As the United States government (or you, for the sake of the analogy) continuously spends more money, the country (you) must regularly borrow money to make up for the difference. In the case of the US government, this responsibility lands on the Department of Treasury, whose tactic is to issue many different forms of debt instruments, inclusive of Treasury Notes.
So, if this has happened about 98 different times, most recently in 2013, 2017, and 2019, what makes this time "all the rage"?
Treasury Secretary Janet Yellen said the recent increase in the debt ceiling provides only a "short reprieve this time" before the U.S. is set to run out of money again.

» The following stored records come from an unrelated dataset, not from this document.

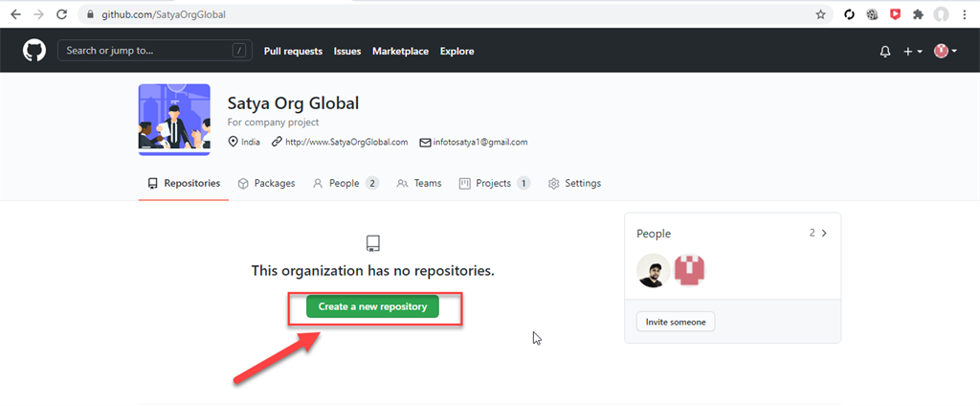The width and height of the screenshot is (980, 406).
Task: Open the Teams tab
Action: 419,183
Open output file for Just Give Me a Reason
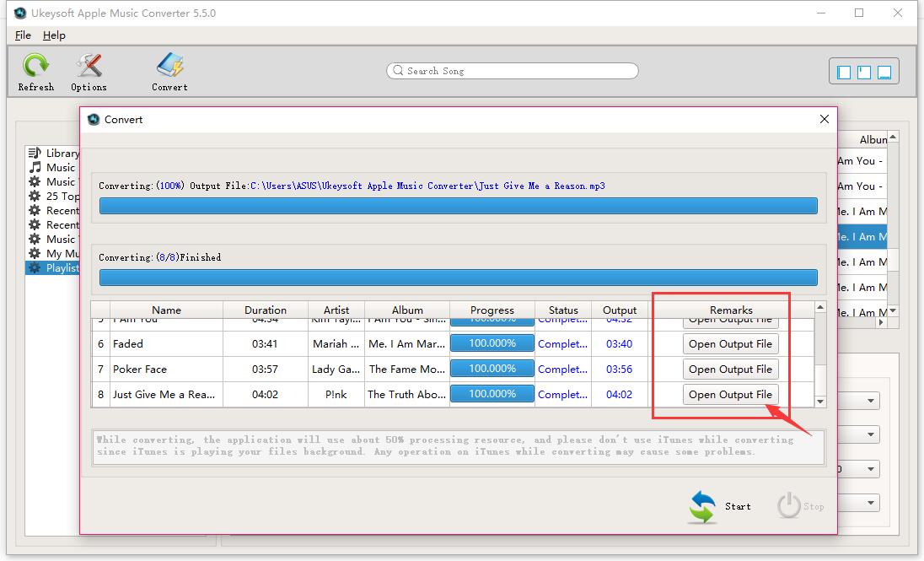Image resolution: width=924 pixels, height=561 pixels. [x=730, y=395]
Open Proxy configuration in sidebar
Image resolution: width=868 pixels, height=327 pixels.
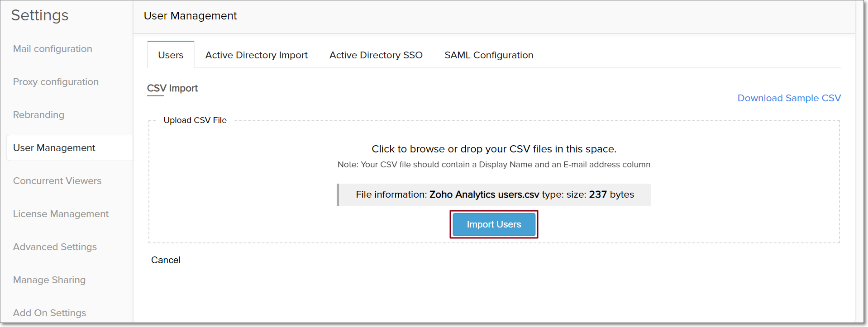(56, 82)
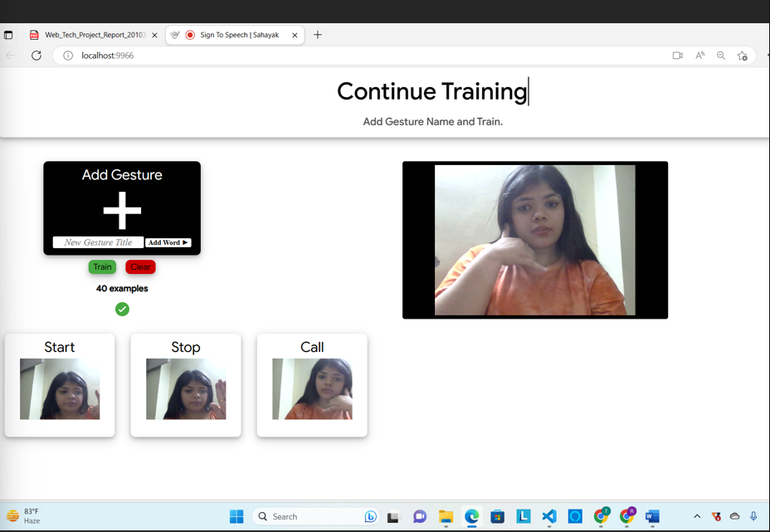The image size is (770, 532).
Task: Click the plus icon to add a gesture
Action: (122, 209)
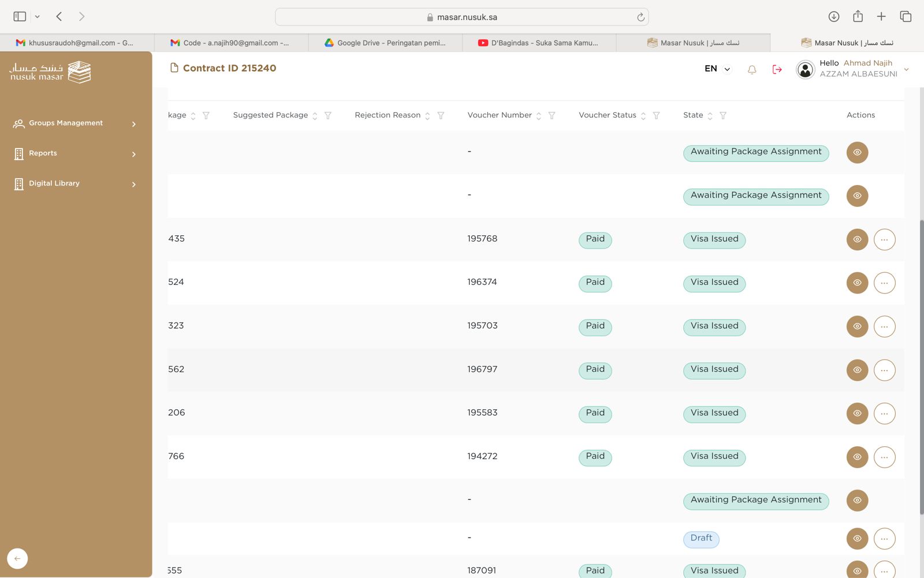Open filter for the State column
This screenshot has width=924, height=578.
point(722,116)
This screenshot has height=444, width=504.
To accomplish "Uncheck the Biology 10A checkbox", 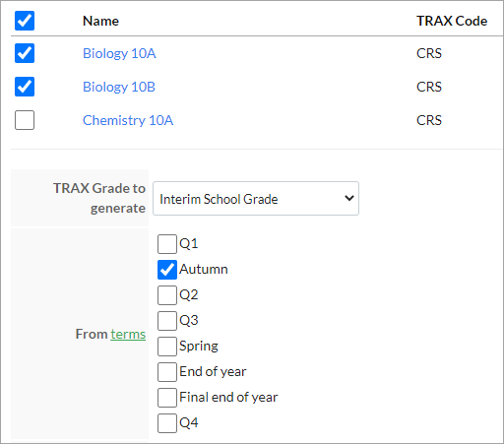I will [25, 53].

If the US debt defaults, there could be disastrous effects seen around the globe—and the world of corporate actions will be one of the first segments to see and hear about it firsthand [1].
In financial markets, U.S. Treasury securities are considered the closest thing there is to a risk-free asset. Any number of financial instruments and transactions are indexed to the interest rate the federal government pays on its borrowings [2]. At current measure, there are about 430 tradeable treasury-note CUSIPs outstanding. Should these securities default due to disagreement found on the deadline day of December 3, 2021, corporate actions are in for an adventure. We cannot help but beg the question--if the limit or suspension is refused, will the restructuring be similar to what we saw with Puerto Rico or Argentina? The future of approval remains to be seen as Congress begins to slowly creep onto new acceptances, as seen with the latest Infrastructure Bill approved on November 5 [3].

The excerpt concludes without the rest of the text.